## INPUT ROWS

__________

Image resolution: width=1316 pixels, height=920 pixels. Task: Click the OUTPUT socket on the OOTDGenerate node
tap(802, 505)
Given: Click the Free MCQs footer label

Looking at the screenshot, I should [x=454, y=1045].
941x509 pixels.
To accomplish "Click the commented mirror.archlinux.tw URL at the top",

__________

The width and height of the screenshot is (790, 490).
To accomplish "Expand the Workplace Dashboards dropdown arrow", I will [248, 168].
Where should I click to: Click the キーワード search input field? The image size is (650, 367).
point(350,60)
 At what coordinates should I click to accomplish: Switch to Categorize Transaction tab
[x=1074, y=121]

__________

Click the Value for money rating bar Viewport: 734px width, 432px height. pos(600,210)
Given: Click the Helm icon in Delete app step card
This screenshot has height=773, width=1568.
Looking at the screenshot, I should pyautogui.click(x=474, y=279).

__________

List the records above as a numbered list, from the line with "At what coordinates" through the line with "[x=1074, y=121]", with blank lines omitted.

1.  At what coordinates should I click to accomplish: Switch to Categorize Transaction tab
2. [x=1074, y=121]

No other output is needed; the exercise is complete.